The theologian Martin Niemoller was initially supportive of Hitler but eventually fell foul of the Nazi regime and was sent to a concentration camp. Niemoller survived his incarceration and after the Second World War he famously reflected on his experience as follows: "First they came for the communists and I did not speak out because I was not a communist. Then they came for the trade unionists and I did not speak out because I was not a trade unionist...Then they came for me, and there was no one left to speak out."

It understates our plight to suggest that humanity now stands on the brink of the abyss; rather let us say that we have already gone over the edge of the precipice and are desperately clinging to the lip. Irreversible, runaway climate change is considered a certainty unless we drastically reduce greenhouse gas emissions within the next two decades at the utmost. Yet, the current trend is up, not down -- and, what's more, this is only the most prominent of a host of catastrophic environmental developments that are in prospect.

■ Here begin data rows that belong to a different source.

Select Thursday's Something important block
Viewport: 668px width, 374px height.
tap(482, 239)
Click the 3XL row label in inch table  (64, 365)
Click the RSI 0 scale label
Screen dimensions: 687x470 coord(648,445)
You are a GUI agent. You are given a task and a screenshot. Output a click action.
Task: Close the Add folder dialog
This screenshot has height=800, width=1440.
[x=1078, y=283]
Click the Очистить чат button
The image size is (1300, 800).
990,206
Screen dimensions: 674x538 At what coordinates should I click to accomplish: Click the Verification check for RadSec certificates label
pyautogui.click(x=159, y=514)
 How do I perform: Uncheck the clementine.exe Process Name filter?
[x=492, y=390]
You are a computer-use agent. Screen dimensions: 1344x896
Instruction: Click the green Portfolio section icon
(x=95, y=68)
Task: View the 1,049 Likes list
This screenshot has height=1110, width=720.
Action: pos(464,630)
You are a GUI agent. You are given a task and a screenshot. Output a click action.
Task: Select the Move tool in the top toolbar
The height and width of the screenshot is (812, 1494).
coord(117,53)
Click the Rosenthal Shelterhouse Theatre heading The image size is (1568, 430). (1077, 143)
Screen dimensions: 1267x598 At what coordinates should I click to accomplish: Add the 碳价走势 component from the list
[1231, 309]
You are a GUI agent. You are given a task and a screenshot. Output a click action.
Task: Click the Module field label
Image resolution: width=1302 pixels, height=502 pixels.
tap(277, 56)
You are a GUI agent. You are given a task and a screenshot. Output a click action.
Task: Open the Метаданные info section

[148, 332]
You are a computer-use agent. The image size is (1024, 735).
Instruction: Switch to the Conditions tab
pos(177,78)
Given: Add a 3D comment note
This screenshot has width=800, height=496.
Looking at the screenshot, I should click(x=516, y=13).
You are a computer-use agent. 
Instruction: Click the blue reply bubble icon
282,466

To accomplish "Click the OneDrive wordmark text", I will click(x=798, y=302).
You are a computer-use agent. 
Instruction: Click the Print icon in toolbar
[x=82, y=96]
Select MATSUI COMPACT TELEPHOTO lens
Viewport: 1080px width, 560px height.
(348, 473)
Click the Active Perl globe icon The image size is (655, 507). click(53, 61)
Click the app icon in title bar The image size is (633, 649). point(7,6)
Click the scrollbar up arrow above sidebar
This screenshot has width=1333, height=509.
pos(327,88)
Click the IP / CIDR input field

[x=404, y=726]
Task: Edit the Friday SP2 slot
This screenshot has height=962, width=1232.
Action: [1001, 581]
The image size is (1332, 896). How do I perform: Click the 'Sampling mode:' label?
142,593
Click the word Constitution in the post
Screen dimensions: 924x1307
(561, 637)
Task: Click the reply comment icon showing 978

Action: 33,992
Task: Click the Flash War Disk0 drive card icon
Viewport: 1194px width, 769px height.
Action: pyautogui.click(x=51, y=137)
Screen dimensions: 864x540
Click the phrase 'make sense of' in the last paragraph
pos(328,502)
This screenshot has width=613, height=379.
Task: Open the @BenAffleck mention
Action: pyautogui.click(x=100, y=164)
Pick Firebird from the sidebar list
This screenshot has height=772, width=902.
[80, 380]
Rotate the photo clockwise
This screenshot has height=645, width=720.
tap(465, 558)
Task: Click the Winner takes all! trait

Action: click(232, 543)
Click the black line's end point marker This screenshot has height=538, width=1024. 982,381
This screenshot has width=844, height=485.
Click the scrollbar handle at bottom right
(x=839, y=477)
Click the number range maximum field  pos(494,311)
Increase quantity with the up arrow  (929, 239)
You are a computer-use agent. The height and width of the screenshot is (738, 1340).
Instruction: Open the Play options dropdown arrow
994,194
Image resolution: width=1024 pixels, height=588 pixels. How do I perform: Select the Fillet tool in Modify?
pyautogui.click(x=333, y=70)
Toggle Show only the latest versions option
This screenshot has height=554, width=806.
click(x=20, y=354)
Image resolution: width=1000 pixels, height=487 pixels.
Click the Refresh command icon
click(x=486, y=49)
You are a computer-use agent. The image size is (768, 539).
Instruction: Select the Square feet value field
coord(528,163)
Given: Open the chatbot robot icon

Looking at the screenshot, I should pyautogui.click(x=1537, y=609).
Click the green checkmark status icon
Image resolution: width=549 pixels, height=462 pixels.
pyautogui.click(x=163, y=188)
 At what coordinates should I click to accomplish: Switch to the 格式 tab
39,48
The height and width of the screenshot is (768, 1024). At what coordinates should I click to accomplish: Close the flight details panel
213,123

In the meantime, just as Marx predicted, a decreasing number of capitalist magnates usurp and monopolize all advantages while "the mass of misery, oppression, slavery, degradation and exploitation grows."

The ruling classes are well aware that this state of affairs is neither socially nor ecologically sustainable. As Rosa Luxemburg long ago foresaw, the choices that confront us are socialism and barbarism. Since the capitalists will never acquiesce to the former, they must perforce resort to ever greater extremes of violence to maintain their privileges. We see this in the increasing criminalization of dissent, in uncontrolled police brutality, in foreign adventurism under the banner of "humanitarian intervention." We see it in the proliferation of video surveillance and such "eyes in the sky" as the Hummingbird drone, which can monitor up to 65 individuals at the same time from a distance of 40 kilometres and the Reaper drone, which is capable of recording the motion imagery of an entire city.

Coming on the heels of all this, Edward Snowden's exposure of the activities of the Five Eyes, combined with Barack Obama's open declaration of his assumed right to murder anyone, anywhere, at will, show that now is the time to speak out...or there will be no one left to speak out. As it is, the governments of both the US and the UK are threatening to bring criminal charges against journalists who have assisted in the publication of Snowden's leaked materials while the government of Australia is menacing its public broadcaster in like manner for daring to report on the torture of refugees by the Australian military.

Harper is horrid -- this is not open to dispute. But to make getting rid of him such a priority that we would back the Liberals or the New Democrats while they continue to play their part in sustaining the global police state -- this would be a betrayal of ourselves and of all humanity, present and future. For so long as the Liberals and the NDP remain mumchance on the true enormities of this new Thousand Year Reich they are naught but quislings -- and we are no whit better if we choose to support them in any way.